| EXERCISE BRIEF |
From the first line to the last, write out the material exactly.

| DATA LISTING |
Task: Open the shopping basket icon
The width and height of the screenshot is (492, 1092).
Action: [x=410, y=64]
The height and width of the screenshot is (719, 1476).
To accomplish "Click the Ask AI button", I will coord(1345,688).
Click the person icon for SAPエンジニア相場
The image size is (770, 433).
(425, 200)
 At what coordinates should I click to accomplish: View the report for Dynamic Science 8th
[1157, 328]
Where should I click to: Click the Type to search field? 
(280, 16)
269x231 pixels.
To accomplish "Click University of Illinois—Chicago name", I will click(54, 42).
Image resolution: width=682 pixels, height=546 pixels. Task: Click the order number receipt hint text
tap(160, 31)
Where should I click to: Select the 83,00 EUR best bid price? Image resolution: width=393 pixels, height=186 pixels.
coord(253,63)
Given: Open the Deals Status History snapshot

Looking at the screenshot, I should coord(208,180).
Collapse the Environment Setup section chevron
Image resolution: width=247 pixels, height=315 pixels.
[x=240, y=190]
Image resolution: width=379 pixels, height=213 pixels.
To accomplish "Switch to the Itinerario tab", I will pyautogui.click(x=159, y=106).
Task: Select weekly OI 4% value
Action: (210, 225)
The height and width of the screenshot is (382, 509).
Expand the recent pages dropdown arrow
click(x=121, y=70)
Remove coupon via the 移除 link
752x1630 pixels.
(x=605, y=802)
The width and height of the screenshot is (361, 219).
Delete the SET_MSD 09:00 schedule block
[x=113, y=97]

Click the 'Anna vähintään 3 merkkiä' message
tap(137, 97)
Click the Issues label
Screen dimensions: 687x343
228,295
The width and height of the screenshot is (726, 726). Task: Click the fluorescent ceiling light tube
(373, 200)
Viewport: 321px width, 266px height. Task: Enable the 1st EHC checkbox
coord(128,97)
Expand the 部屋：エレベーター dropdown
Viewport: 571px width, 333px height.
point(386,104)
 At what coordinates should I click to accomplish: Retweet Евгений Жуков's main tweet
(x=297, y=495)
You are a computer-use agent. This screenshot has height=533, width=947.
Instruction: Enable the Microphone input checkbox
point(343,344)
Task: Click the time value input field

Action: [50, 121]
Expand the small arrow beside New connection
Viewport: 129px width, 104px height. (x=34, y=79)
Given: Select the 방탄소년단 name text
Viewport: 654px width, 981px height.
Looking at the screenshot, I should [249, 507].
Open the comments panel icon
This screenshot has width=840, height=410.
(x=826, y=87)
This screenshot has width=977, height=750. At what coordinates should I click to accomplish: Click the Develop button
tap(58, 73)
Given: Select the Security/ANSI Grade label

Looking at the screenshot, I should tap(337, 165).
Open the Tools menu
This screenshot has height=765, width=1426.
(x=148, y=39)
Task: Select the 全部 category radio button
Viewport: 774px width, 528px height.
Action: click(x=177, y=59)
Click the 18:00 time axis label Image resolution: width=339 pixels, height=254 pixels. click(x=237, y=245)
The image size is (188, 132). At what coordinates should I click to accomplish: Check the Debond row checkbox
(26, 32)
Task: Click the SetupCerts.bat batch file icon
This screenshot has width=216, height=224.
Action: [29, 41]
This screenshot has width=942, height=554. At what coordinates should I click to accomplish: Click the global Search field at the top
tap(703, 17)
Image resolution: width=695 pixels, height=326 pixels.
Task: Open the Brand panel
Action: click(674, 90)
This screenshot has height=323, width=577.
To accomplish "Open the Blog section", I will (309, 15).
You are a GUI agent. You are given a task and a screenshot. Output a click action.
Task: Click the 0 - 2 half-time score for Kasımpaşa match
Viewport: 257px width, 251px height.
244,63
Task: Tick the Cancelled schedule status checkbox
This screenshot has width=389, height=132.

| ANSWER SECTION |
Task: Open the shopping basket icon
The width and height of the screenshot is (492, 1092).
Action: [x=410, y=64]
The height and width of the screenshot is (719, 1476).
To accomplish "Click the Ask AI button", I will coord(1345,688).
Click the person icon for SAPエンジニア相場
The image size is (770, 433).
(425, 200)
 At what coordinates should I click to accomplish: View the report for Dynamic Science 8th
[1157, 328]
Where should I click to: Click the Type to search field? 
(280, 16)
269x231 pixels.
To accomplish "Click University of Illinois—Chicago name", I will click(54, 42).
Image resolution: width=682 pixels, height=546 pixels. Task: Click the order number receipt hint text
tap(160, 31)
Where should I click to: Select the 83,00 EUR best bid price? Image resolution: width=393 pixels, height=186 pixels.
coord(253,63)
Given: Open the Deals Status History snapshot

Looking at the screenshot, I should coord(208,180).
Collapse the Environment Setup section chevron
Image resolution: width=247 pixels, height=315 pixels.
[x=240, y=190]
Image resolution: width=379 pixels, height=213 pixels.
To accomplish "Switch to the Itinerario tab", I will pyautogui.click(x=159, y=106).
Task: Select weekly OI 4% value
Action: (210, 225)
The height and width of the screenshot is (382, 509).
Expand the recent pages dropdown arrow
click(x=121, y=70)
Remove coupon via the 移除 link
752x1630 pixels.
(x=605, y=802)
The width and height of the screenshot is (361, 219).
Delete the SET_MSD 09:00 schedule block
[x=113, y=97]

Click the 'Anna vähintään 3 merkkiä' message
tap(137, 97)
Click the Issues label
Screen dimensions: 687x343
228,295
The width and height of the screenshot is (726, 726). Task: Click the fluorescent ceiling light tube
(373, 200)
Viewport: 321px width, 266px height. Task: Enable the 1st EHC checkbox
coord(128,97)
Expand the 部屋：エレベーター dropdown
Viewport: 571px width, 333px height.
point(386,104)
 At what coordinates should I click to accomplish: Retweet Евгений Жуков's main tweet
(x=297, y=495)
You are a computer-use agent. This screenshot has height=533, width=947.
Instruction: Enable the Microphone input checkbox
point(343,344)
Task: Click the time value input field

Action: [50, 121]
Expand the small arrow beside New connection
Viewport: 129px width, 104px height. (x=34, y=79)
Given: Select the 방탄소년단 name text
Viewport: 654px width, 981px height.
Looking at the screenshot, I should [249, 507].
Open the comments panel icon
This screenshot has width=840, height=410.
(x=826, y=87)
This screenshot has width=977, height=750. At what coordinates should I click to accomplish: Click the Develop button
tap(58, 73)
Given: Select the Security/ANSI Grade label

Looking at the screenshot, I should tap(337, 165).
Open the Tools menu
This screenshot has height=765, width=1426.
(x=148, y=39)
Task: Select the 全部 category radio button
Viewport: 774px width, 528px height.
Action: click(x=177, y=59)
Click the 18:00 time axis label Image resolution: width=339 pixels, height=254 pixels. click(x=237, y=245)
The image size is (188, 132). At what coordinates should I click to accomplish: Check the Debond row checkbox
(26, 32)
Task: Click the SetupCerts.bat batch file icon
This screenshot has width=216, height=224.
Action: [29, 41]
This screenshot has width=942, height=554. At what coordinates should I click to accomplish: Click the global Search field at the top
tap(703, 17)
Image resolution: width=695 pixels, height=326 pixels.
Task: Open the Brand panel
Action: click(674, 90)
This screenshot has height=323, width=577.
To accomplish "Open the Blog section", I will (309, 15).
You are a GUI agent. You are given a task and a screenshot. Output a click action.
Task: Click the 0 - 2 half-time score for Kasımpaşa match
Viewport: 257px width, 251px height.
244,63
Task: Tick the Cancelled schedule status checkbox
This screenshot has width=389, height=132.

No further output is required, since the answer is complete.